** START Text shown **

From: Raag Jadav <raag.jadav@intel.com>
To: Riana Tauro <riana.tauro@intel.com>
Cc: intel-xe@lists.freedesktop.org, dri-devel@lists.freedesktop.org,
netdev@vger.kernel.org, aravind.iddamsetty@linux.intel.com,
anshuman.gupta@intel.com, rodrigo.vivi@intel.com,
joonas.lahtinen@linux.intel.com, kuba@kernel.org,
simona.vetter@ffwll.ch, airlied@gmail.com, pratik.bari@intel.com,
joshua.santosh.ranjan@intel.com, ashwin.kumar.kulkarni@intel.com,
shubham.kumar@intel.com, ravi.kishore.koppuravuri@intel.com,
maarten.lankhorst@linux.intel.com, mallesh.koujalagi@intel.com,
soham.purkait@intel.com,
Zack McKevitt <zachary.mckevitt@oss.qualcomm.com>,
Lijo Lazar <lijo.lazar@amd.com>,
Hawking Zhang <Hawking.Zhang@amd.com>,
"David S. Miller" <davem@davemloft.net>,
Paolo Abeni <pabeni@redhat.com>,
Eric Dumazet <edumazet@google.com>
Subject: Re: [PATCH 1/2] drm/drm_ras: Add drm_ras netlink error event
Date: Mon, 1 Jun 2026 08:22:33 +0200 [thread overview]
Message-ID: <ah0lKbnM9CD3JQoG@black.igk.intel.com> (raw)

** END Text shown **
** START Source excerpt **

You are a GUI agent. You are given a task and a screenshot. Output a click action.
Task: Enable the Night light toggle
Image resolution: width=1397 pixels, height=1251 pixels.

** END Source excerpt **

Work to complete:
Continue the mailing-list reply about the drm_ras netlink error event patch, starting right after its Message-ID line.

Answer to this exercise:
In-Reply-To: <20260518112048.1746280-5-riana.tauro@intel.com>
On Mon, May 18, 2026 at 04:50:50PM +0530, Riana Tauro wrote:
> Define a new netlink event 'error-event' and a new multicast group
> 'error-notify' in drm_ras. Each event contains device name, node and
> error information to identify the error triggering the event.
>
> Add drm_ras_nl_error_event() to trigger an event from the driver.
> Userspace must subscribe to 'error-notify' to receive 'error-event'
> notifications.
>
> Usage:
>
> $ sudo ./tools/net/ynl/pyynl/cli.py --family drm_ras \
Nit: Make the leading space consistent with other patches.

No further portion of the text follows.